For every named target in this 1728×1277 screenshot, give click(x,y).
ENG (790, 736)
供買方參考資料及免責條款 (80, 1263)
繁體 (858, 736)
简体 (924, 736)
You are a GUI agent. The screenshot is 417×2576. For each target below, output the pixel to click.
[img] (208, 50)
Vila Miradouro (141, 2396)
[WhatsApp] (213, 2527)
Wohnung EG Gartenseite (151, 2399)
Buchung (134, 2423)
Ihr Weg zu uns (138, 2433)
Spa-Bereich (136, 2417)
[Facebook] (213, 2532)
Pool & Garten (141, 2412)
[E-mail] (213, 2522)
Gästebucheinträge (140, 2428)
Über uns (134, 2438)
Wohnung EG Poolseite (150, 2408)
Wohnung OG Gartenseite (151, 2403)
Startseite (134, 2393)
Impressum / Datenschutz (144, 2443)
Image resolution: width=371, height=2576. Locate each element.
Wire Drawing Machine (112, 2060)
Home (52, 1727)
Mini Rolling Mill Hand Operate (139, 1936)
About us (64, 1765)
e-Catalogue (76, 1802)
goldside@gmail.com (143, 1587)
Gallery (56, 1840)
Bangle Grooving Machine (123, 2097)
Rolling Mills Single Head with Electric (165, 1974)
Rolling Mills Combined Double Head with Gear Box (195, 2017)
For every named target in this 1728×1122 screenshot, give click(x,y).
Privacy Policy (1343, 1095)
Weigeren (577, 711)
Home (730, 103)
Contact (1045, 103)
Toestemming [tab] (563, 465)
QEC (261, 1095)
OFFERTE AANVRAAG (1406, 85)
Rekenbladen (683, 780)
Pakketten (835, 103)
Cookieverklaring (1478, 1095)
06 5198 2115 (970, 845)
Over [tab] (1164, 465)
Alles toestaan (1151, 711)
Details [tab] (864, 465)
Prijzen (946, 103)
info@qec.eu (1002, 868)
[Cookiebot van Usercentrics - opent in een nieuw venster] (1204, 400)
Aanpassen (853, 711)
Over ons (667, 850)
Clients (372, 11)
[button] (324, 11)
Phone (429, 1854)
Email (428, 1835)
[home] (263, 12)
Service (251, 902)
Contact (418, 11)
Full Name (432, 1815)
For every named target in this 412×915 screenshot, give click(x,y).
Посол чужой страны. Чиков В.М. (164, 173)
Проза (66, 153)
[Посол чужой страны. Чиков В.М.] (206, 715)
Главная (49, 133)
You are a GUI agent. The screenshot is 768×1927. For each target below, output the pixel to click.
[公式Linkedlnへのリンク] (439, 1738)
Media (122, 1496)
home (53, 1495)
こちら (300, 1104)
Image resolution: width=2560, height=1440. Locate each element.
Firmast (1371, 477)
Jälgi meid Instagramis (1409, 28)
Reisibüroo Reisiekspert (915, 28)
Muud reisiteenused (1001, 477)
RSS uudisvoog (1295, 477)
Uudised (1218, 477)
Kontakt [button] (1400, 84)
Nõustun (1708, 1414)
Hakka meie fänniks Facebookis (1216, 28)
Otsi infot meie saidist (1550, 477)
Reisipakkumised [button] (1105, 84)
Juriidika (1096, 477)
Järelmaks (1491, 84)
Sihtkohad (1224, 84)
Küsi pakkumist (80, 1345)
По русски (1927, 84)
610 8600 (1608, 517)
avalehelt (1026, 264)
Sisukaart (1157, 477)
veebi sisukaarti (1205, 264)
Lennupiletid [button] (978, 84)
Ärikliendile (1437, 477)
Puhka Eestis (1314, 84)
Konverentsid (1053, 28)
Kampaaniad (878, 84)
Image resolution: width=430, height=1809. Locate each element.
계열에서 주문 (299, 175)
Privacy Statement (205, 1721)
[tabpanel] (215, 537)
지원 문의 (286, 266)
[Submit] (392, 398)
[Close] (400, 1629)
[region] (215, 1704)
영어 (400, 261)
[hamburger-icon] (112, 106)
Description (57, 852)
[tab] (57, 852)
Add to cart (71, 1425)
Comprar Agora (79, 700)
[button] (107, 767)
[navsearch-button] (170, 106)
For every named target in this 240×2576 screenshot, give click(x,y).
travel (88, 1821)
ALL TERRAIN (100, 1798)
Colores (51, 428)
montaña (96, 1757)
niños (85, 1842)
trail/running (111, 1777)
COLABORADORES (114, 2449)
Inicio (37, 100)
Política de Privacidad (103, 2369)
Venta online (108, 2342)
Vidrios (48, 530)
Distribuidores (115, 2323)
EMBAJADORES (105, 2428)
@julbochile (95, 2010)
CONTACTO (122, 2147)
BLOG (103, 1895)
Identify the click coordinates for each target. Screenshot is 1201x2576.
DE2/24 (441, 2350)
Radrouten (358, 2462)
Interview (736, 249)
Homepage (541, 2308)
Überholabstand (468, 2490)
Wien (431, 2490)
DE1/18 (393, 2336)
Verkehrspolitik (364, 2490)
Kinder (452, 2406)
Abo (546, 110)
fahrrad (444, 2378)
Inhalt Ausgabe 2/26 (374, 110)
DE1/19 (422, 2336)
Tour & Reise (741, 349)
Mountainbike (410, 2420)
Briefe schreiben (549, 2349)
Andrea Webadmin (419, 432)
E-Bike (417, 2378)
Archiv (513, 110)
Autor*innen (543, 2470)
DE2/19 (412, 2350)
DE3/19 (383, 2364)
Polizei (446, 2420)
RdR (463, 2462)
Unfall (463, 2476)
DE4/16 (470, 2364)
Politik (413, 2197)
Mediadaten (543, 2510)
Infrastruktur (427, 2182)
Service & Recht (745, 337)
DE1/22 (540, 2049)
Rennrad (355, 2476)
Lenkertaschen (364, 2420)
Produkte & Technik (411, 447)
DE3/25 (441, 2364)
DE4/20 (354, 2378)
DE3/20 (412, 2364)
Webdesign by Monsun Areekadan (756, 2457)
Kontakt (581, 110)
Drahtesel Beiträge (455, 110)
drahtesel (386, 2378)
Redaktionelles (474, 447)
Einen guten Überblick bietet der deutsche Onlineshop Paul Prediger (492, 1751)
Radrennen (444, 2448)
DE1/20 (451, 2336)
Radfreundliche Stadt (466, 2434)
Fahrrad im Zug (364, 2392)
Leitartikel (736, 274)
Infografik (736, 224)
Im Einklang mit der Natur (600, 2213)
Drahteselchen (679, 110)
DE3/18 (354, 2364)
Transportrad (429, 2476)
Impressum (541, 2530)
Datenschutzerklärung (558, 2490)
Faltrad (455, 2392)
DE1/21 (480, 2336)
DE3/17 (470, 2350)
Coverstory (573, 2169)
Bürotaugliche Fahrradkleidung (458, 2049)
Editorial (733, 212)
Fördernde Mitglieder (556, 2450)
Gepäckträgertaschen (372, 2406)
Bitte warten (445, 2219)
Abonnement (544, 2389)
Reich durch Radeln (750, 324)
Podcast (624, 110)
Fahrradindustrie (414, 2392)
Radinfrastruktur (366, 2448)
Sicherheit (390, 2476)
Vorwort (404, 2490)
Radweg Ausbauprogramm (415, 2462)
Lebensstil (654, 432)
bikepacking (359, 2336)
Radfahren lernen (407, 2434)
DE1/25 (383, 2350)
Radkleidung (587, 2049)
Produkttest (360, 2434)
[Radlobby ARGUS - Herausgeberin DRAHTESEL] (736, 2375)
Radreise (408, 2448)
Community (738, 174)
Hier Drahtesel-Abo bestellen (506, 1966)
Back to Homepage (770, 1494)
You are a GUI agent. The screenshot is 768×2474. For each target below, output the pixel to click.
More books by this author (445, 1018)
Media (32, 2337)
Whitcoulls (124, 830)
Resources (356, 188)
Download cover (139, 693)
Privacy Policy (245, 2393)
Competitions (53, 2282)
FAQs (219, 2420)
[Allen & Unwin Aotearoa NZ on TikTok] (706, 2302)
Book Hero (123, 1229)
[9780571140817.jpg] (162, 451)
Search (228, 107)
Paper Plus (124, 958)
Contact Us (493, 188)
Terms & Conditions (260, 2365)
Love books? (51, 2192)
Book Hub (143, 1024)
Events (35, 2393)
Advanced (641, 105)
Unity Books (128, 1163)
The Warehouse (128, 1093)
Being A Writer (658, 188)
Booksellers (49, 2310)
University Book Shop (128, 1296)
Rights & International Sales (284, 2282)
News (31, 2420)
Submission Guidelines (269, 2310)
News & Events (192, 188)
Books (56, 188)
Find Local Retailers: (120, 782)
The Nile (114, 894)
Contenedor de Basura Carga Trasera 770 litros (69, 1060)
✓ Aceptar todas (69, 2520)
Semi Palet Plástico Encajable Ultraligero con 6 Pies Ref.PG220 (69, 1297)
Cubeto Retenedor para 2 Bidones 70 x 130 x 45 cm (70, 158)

────────────────

EXERCISE DESCRIPTION:
Return word for word the line with "Semi Palet Plástico" and every line after it through the end of the records above.

SOLUTION FOR THIS TASK:
Semi Palet Plástico Encajable Ultraligero con 6 Pies Ref.PG220 (69, 1297)
Cubeto Retenedor para 2 Bidones 70 x 130 x 45 cm (70, 158)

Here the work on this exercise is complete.